Transcribe the records from the line containing "The height and" through the line containing "center [41, 446].", both included, leaving out the pictures.
*** MATERIAL FOR THE TASK Section Begins ***
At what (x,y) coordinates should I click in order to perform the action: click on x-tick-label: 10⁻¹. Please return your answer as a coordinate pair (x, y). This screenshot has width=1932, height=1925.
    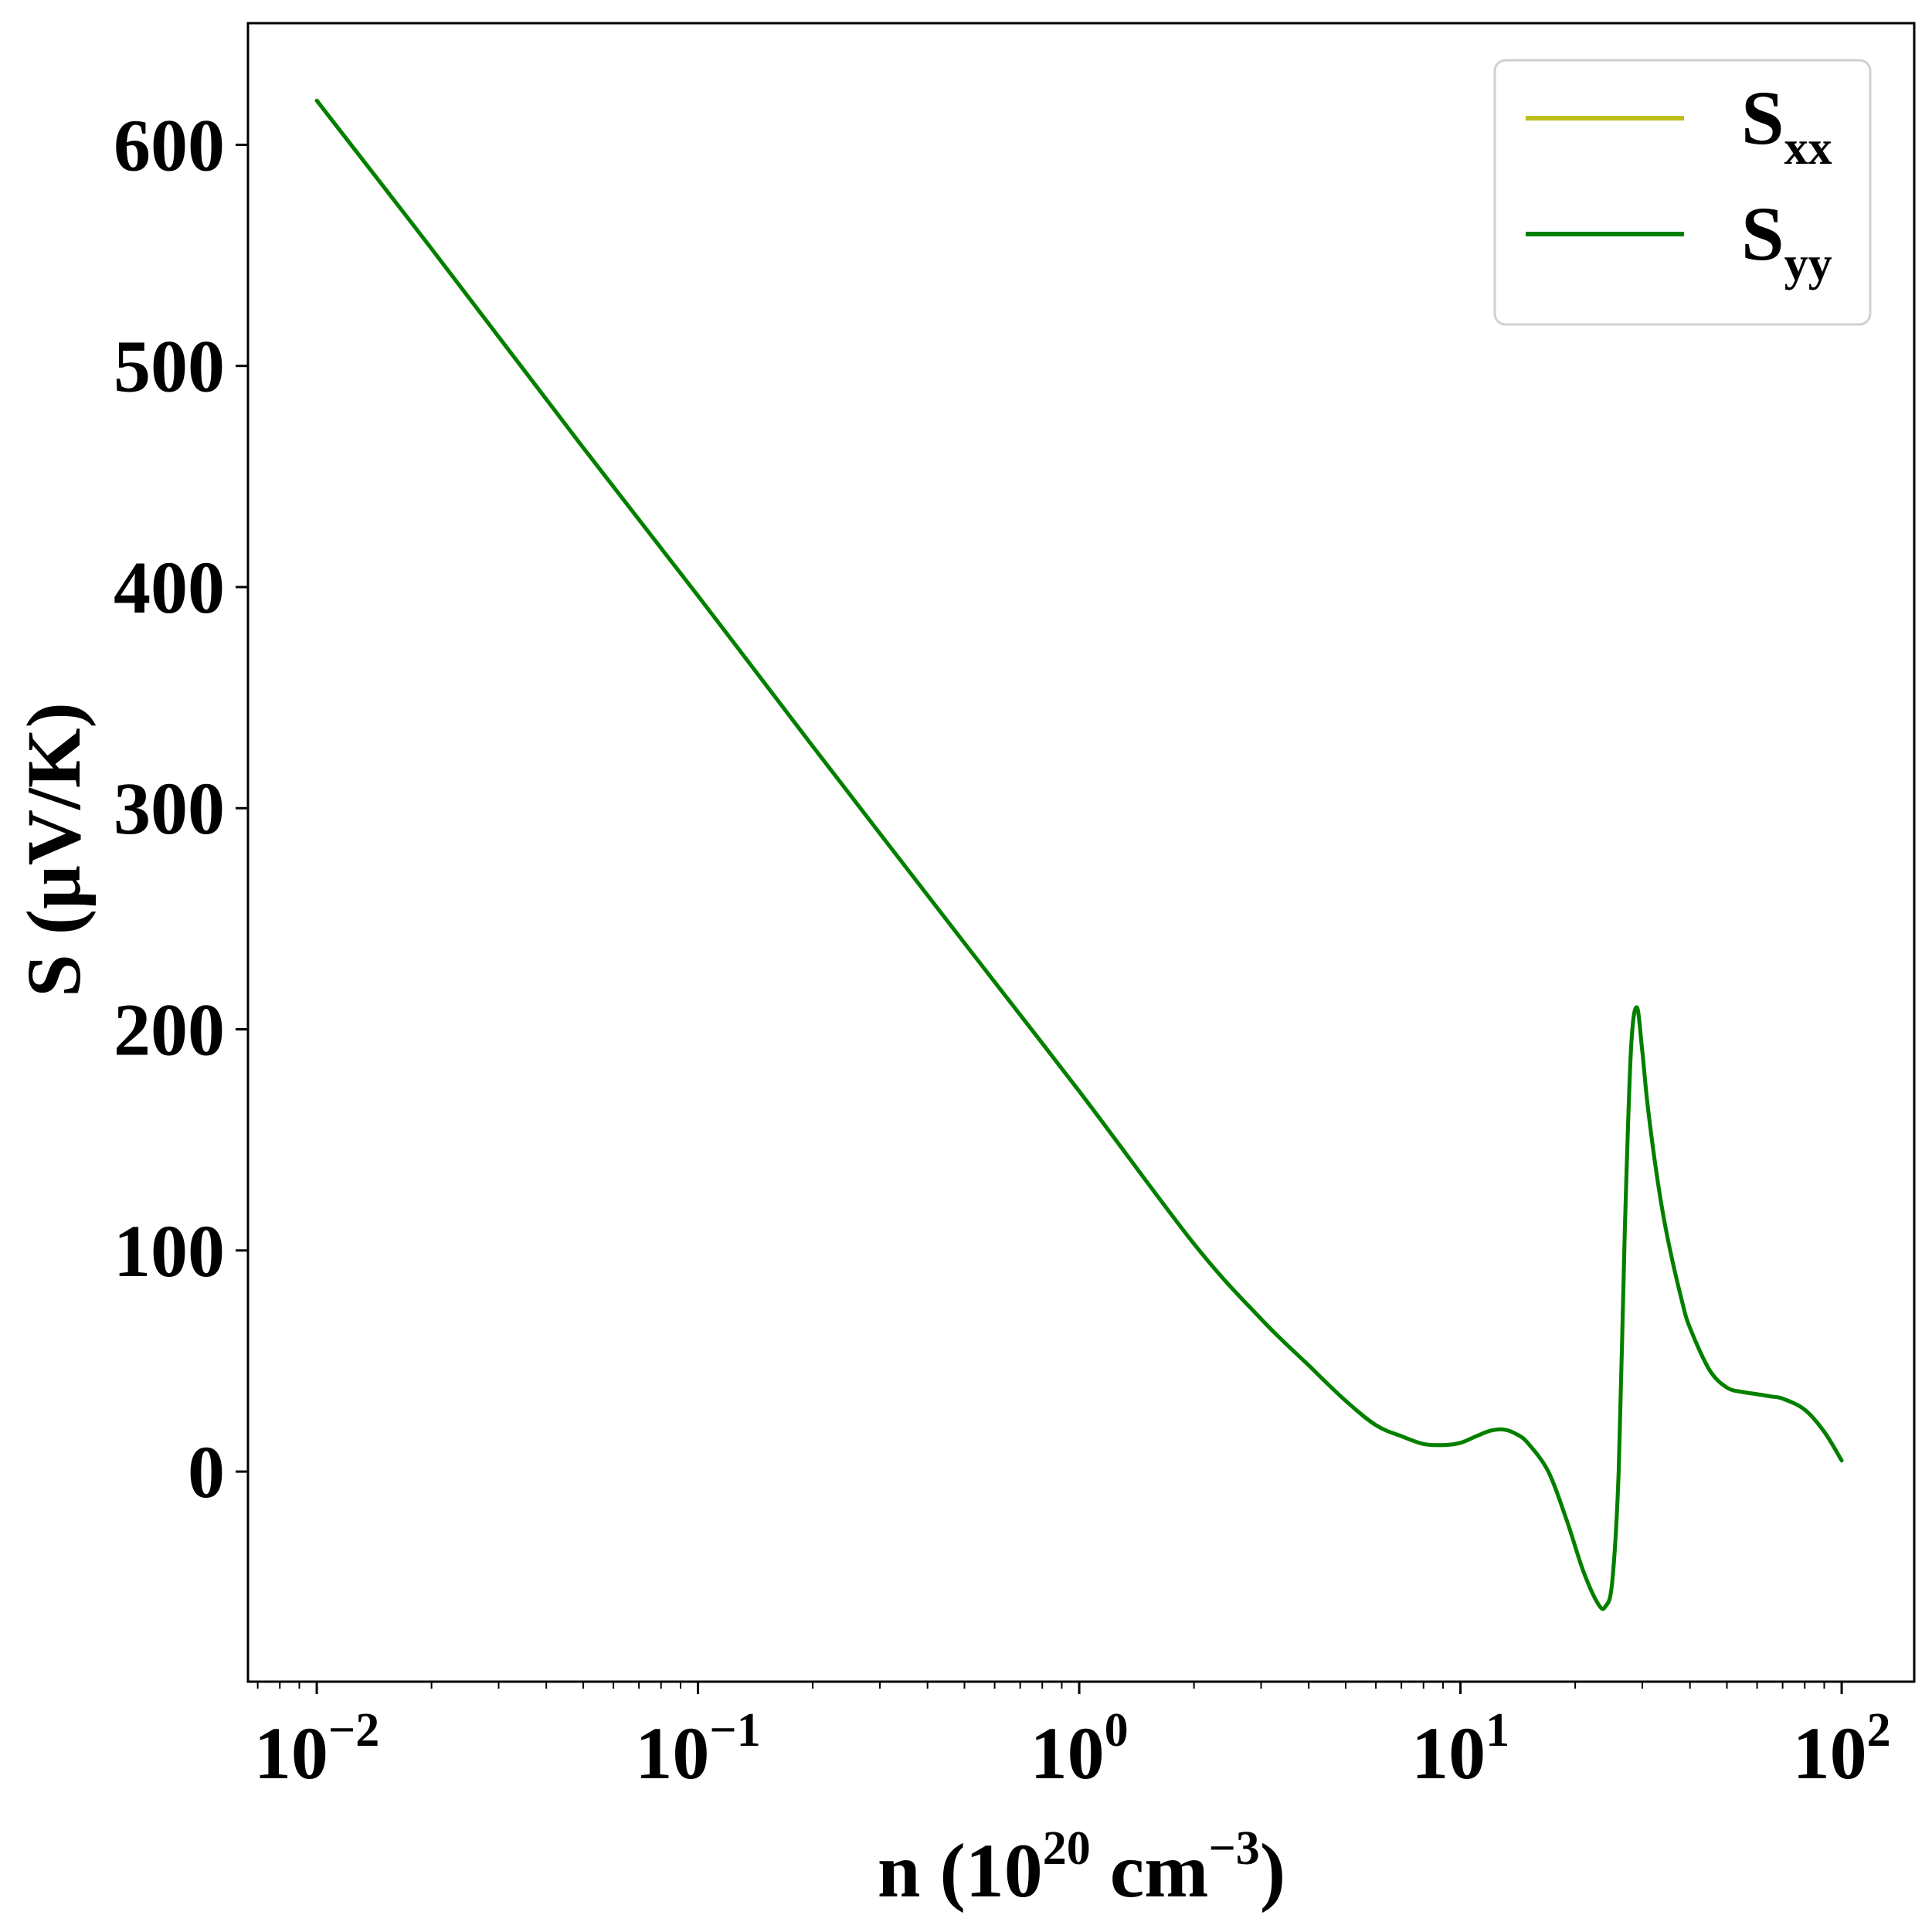
    Looking at the image, I should click on (698, 1749).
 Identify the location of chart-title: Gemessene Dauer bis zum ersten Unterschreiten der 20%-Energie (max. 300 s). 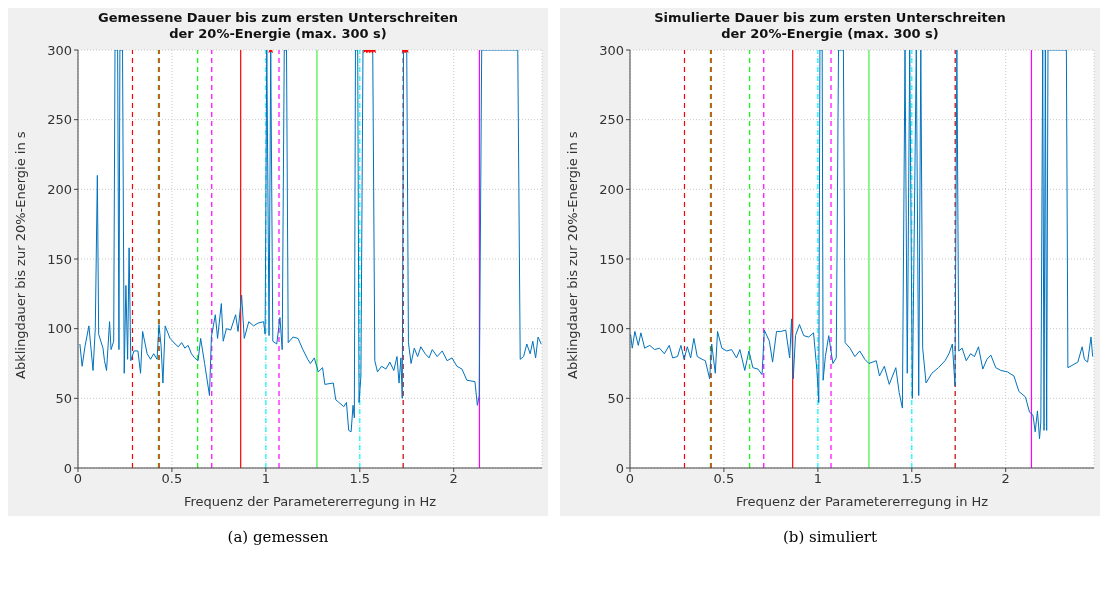
(278, 26).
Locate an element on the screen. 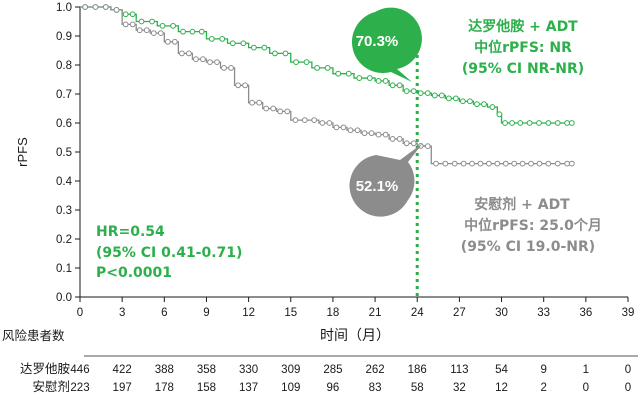 The width and height of the screenshot is (640, 405). risk-table-cell: 388 is located at coordinates (164, 370).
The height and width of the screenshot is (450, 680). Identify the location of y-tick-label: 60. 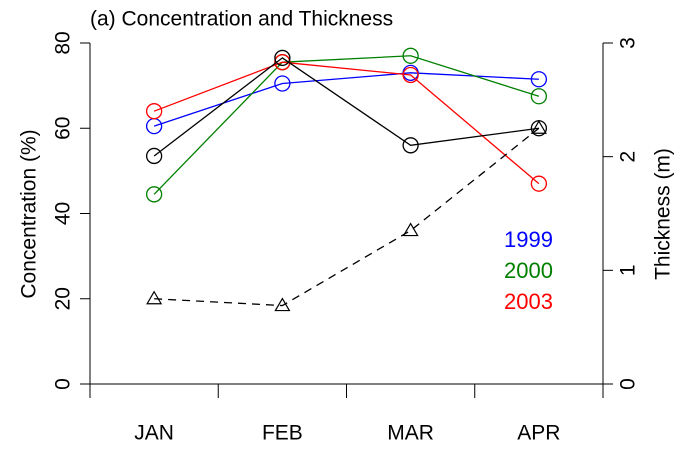
(64, 128).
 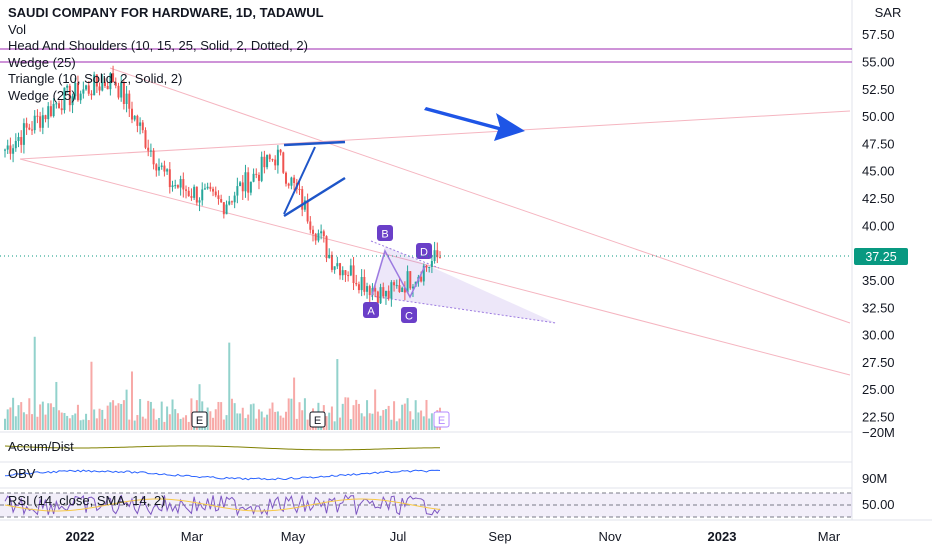 What do you see at coordinates (41, 446) in the screenshot?
I see `pane-label-accum-dist: Accum/Dist` at bounding box center [41, 446].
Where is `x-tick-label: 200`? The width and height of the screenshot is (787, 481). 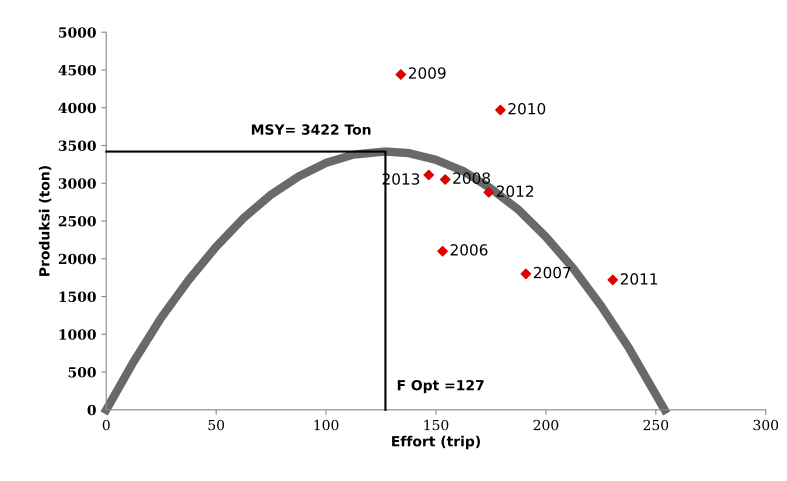 x-tick-label: 200 is located at coordinates (546, 425).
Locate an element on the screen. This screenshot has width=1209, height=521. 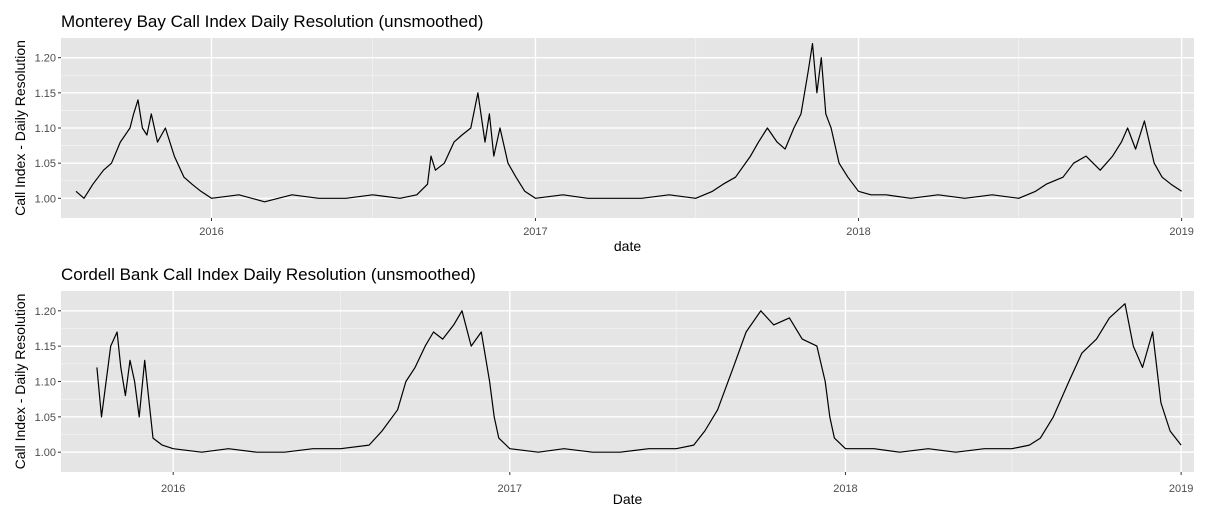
*** MATERIAL FOR THE TASK Section Ends ***
## RESULT OF THIS TASK
The height and width of the screenshot is (450, 680). Identify the location of y-tick-label: 60. 
(64, 128).
  What do you see at coordinates (41, 446) in the screenshot?
I see `pane-label-accum-dist: Accum/Dist` at bounding box center [41, 446].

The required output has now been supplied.